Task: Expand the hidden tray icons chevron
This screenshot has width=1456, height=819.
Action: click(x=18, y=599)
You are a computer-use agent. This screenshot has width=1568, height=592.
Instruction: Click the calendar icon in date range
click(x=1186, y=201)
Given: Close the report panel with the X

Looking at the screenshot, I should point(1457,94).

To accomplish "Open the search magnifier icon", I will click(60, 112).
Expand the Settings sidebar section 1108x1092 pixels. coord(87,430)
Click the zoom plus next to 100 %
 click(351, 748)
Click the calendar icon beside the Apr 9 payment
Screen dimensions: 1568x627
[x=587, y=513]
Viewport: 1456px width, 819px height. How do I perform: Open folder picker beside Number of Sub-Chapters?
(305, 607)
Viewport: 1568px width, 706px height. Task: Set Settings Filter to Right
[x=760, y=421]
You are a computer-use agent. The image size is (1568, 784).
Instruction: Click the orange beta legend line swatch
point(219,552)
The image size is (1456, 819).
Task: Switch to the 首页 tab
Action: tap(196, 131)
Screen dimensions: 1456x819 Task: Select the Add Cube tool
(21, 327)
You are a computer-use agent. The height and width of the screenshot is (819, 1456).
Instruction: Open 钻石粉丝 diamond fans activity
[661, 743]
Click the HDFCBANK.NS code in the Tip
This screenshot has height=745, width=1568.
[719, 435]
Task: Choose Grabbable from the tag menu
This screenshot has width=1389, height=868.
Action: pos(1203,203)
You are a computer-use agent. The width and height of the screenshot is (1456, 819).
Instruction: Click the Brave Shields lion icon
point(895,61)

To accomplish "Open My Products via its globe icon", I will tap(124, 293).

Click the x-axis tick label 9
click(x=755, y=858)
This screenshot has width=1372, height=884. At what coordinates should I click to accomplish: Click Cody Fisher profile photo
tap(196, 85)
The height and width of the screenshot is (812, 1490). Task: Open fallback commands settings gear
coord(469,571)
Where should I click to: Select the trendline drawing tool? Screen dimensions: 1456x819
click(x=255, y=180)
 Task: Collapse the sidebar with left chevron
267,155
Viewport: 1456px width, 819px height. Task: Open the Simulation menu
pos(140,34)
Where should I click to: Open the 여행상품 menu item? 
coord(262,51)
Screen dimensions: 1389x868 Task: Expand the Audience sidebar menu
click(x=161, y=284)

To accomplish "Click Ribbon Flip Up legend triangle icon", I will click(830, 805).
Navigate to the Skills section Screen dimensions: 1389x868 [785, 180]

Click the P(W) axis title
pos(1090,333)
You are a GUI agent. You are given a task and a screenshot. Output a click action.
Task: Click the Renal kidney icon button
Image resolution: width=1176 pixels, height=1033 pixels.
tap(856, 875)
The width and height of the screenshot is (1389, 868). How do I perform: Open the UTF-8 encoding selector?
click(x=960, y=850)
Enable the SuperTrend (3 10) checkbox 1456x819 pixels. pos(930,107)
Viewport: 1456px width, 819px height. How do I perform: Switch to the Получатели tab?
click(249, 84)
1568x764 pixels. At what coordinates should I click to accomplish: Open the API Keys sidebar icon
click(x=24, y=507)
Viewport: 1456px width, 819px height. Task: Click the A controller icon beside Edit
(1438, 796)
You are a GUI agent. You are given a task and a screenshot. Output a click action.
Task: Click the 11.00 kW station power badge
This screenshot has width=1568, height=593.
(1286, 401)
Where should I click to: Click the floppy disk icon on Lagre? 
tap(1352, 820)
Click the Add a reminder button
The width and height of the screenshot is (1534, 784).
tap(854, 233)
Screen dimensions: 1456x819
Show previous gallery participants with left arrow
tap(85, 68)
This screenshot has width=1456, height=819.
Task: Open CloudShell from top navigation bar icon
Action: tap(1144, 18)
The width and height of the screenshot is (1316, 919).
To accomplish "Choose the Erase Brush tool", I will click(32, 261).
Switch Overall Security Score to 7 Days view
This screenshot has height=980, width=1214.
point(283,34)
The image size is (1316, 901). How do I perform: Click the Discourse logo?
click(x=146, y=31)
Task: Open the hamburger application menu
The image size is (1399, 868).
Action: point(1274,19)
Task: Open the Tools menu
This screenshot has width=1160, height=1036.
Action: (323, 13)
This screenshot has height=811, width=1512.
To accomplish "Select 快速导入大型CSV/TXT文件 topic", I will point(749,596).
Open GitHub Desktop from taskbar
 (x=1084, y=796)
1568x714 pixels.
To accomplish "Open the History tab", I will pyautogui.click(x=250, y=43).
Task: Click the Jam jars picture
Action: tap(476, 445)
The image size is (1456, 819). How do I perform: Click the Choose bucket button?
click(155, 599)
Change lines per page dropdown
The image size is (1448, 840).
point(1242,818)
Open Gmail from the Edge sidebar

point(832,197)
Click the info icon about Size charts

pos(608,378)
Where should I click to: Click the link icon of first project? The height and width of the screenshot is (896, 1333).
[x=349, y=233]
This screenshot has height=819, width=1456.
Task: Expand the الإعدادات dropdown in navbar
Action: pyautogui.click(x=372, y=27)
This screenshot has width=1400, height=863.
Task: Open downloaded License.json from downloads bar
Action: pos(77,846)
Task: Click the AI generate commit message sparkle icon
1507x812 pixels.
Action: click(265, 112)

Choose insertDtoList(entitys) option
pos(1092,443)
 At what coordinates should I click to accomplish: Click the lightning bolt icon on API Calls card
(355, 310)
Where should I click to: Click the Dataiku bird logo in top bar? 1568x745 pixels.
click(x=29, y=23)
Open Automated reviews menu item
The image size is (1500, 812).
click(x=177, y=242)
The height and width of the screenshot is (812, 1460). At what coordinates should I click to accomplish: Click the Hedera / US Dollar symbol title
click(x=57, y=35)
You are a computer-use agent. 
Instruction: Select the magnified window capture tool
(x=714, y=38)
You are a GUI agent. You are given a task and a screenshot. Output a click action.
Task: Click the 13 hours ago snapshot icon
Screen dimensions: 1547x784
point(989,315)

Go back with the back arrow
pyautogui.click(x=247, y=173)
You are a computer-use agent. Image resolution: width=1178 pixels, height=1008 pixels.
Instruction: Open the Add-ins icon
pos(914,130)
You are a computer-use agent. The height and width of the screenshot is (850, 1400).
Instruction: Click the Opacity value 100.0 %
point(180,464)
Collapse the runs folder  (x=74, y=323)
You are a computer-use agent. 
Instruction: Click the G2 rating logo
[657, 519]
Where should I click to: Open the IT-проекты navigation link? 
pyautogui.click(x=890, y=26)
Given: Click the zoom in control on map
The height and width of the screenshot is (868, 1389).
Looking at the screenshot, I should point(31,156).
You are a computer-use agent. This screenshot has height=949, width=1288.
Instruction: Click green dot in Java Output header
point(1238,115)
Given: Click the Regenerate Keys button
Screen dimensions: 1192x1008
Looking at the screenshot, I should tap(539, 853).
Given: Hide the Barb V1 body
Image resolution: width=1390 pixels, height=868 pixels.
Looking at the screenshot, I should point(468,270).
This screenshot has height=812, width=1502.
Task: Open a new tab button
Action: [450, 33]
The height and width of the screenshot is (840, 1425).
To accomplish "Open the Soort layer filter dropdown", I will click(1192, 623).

# # # #

__TASK BRIEF__: What lines hold the string "section"? Pick them out of the data.

__RESPONSE TO THE EXERCISE__:
Expand the Settings sidebar section 1108x1092 pixels. coord(87,430)
Navigate to the Skills section Screen dimensions: 1389x868 [785, 180]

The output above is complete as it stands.